Since the weather depends on a lot of different factors, we will run a lot of experiments to determine what the best approach is to predict the weather. In this project, we will run experiments for different regression models predicting the mean temperature, using a combination of sklearn and mlflow.

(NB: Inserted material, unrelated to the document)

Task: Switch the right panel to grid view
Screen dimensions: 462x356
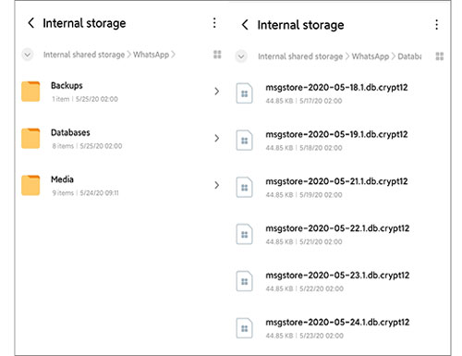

We will be working with data stored in london_weather.csv, which contains the following columns:

  • date - recorded date of measurement - (int)
  • cloud_cover - cloud cover measurement in oktas - (float)
  • sunshine - sunshine measurement in hours (hrs) - (float)
  • global_radiation - irradiance measurement in Watt per square meter (W/m2) - (float)
  • max_temp - maximum temperature recorded in degrees Celsius (°C) - (float)
  • mean_temp - target mean temperature in degrees Celsius (°C) - (float)
  • min_temp - minimum temperature recorded in degrees Celsius (°C) - (float)
  • precipitation - precipitation measurement in millimeters (mm) - (float)
  • pressure - pressure measurement in Pascals (Pa) - (float)
  • snow_depth - snow depth measurement in centimeters (cm) - (float)
# install mlflow
!pip install mlflow
# Import the modules
import pandas as pd
import numpy as np
import mlflow
import mlflow.sklearn
import matplotlib.pyplot as plt
import seaborn as sns
from sklearn.model_selection import train_test_split
from sklearn.metrics import mean_squared_error
from sklearn.impute import SimpleImputer
from sklearn.preprocessing import StandardScaler
from sklearn.linear_model import LinearRegression
from sklearn.tree import DecisionTreeRegressor
from sklearn.ensemble import RandomForestRegressor

# Read the data
weather = pd.read_csv("london_weather.csv")
# Explanatory Data Analysis and data cleaning
weather.head()
weather.shape
weather.describe()
weather.info()
weather.isnull().sum()
# Convert date
weather['date'] = pd.to_datetime(weather['date'], format = "%Y%m%d")
# Extract the year and month
weather['year'] = weather['date'].dt.year
weather['month'] = weather['date'].dt.month
weather.head()
# Agregate and calculate average metrics
weather_metrics = ['cloud_cover', 'sunshine', 'global_radiation', 'max_temp', 'mean_temp', 'min_temp','precipitation', 'pressure', 'snow_depth' ]
weather_per_month = weather.groupby(['year', 'month'], as_index=False)[weather_metrics].mean()
# Visualize relationships in the data
sns.lineplot(weather, x='year', y = 'mean_temp')
plt.show()
correlation = weather.corr()
sns.heatmap(correlation)
plt.show()
# Choose features, define the target, and drop null values 
feature_selection = ['sunshine', 'cloud_cover','global_radiation', 'max_temp','min_temp', 'month']
target_variable = 'mean_temp'
weather = weather.dropna(subset=['mean_temp'])
# Subset feature and target sets
x = weather[feature_selection]
y = weather[target_variable]
#split the dataset
x_train, x_test, y_train, y_test = train_test_split(x, y, test_size=0.2, random_state=1)
# Impute mising values
imputer = SimpleImputer(strategy="mean")
x_train = imputer.fit_transform(x_train)
#Transform on the test data
x_test = imputer.transform(x_test)

# Scale the data
scaler = StandardScaler()
x_train = scaler.fit_transform(x_train)
# Transfrom on the test data
x_test = scaler.transform(x_test)